The same is true of the present speaker: Ram Dass. Certainly he has a background none of the other speakers have, and one which many retreatants identify with. Probably it would be best to say, not that he represents a religious tradition, but rather a secular tradition, a background independent of all the faiths represented here. And this too was part of the ecumenism of the retreat – that spiritual life is truly universal, embracing not only all faiths, but also those who do not identify with any particular faith.
Ram Dass of course used to be Dr. Richard Alpert. He had been an academician and a psychologist, a colleague of Dr. Timothy Leary at Havard University. That period of his life could be called his first “incarnation.” The second came when, along with Leary, he began experimenting with hallucinogenic drugs, first within the academic context and then (when expelled by Harvard) independently. This period is interwoven with the whole period of the 1960’s, a period of massive experimentation, mostly (but not entirely) on the part of youth, with drugs of all kinds – but particularly with drugs which seemed to promise to open up new areas and levels of consciousness.
For many, this experimentation was really a search for spiritual reality, and like many Ram Dass became more and more aware that this was the real quest. He himself has written about his own odyssey in his book Be Here Now, in which he came to his third (and present) incarnation as the result of a trip to India. It was there that he met Maharaji, who became his spiritual teacher or guru, and upon his return to the West he himself became a transmitter of those teachings.
Ram Dass (as he is now called) has been teaching in America off and on since his return from India in 1970. He still has much of the appearance that one associates with the 1960’s: long hair, colorful clothing, and mellow vibes. He speaks in the language of the youth or counter culture, a language that is a mixture of words that come from East and West, a language that draws upon words from drug experience, Hindu mythology and philosophy, Western science and music. As a result of all this, many people find him an ideal conveyor of yogic teachings, spoken in a language they can understand and identify with, and with an unmistakably American point of view.

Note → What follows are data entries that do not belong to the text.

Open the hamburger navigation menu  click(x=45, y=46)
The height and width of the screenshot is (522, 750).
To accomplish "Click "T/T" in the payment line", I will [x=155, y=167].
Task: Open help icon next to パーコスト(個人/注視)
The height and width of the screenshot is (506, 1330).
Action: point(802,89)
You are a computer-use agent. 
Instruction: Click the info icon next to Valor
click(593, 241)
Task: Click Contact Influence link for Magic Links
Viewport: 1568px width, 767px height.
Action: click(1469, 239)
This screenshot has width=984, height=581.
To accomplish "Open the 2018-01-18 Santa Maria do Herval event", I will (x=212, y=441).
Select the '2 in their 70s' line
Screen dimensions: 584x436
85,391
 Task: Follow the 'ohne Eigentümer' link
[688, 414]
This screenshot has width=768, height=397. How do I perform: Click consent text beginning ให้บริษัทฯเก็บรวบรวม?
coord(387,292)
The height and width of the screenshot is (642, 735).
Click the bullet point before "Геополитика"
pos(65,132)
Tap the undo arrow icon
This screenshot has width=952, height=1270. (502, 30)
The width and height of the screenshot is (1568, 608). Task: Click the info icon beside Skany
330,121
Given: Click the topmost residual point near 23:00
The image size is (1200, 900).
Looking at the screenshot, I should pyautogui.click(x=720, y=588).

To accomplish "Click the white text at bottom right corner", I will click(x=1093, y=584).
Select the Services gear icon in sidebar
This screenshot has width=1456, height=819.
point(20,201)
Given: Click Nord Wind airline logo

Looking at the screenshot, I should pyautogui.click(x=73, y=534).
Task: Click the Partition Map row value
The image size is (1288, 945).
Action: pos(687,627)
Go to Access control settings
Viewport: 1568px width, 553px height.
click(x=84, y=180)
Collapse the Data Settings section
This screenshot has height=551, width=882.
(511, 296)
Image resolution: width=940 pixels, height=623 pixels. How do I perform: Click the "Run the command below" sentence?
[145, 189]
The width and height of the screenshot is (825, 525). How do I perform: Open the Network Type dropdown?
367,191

For unlike Swami Nirmalananda, who became a Sannyasi and a renunciate, Ram Dass has returned to this country to develop a purely American brand of Eastern teaching. In both you see the mixture of East and West, in different ways and in different proportions; both seem to be providing a living synthesis between East and West, which is what ecumenism, on its largest scale, is all about.
In his talk, Ram Dass goes over much of the ground of his recent history, describing the evolution in his own attitude and understanding of Yoga and spirituality. In particular, he relates his own shift from a preoccupation with Raja and Jnana Yoga (the Yogas of meditation and analysis), which he had always assumed were the “higher” Yogas, to an appreciation and practice of Karma and Bhakti Yoga (the Yogas of selfless action and devotion). As many newcomers to Yoga share Ram Dass’s earlier prejudices, his description of his change in attitude was really a valuable sharing by a man who considers himself to be more our “older brother” than a guru or “father.”
Namaste. Just our being together here is such grace. So much blessing for one birth. Last evening, Hari described how, as Larry, despite a sore leg from a fall during a morning ritual under LSD, and despite the subway ride, and despite the fact that nobody would join him to go, he still found himself going to hear Swami Satchidananda in New York City, and he said, “He was already working on me – that he could overcome my tamasic nature to get me to go through all that to get to him.” Certainly we cannot believe any less of this moment, that forces are afoot in every one of our lives that bring us here. It is not by chance that we happen to meet. It is interesting to examine that “chance occurrence,” because it’s certainly easy at the moment when it’s all beautiful to say, “What grace, what a blessing. Certainly the guru is smiling upon me, to have allowed me to have satsang again.” The reason it’s worth examining is to see that the concept of an over-riding plan can become such a dominant theme in our consciousness, that when the drama changes, when the melodrama gets heavy, when you’ve just fallen from the tree, you can equally say, “What grace. Oh, thank you.”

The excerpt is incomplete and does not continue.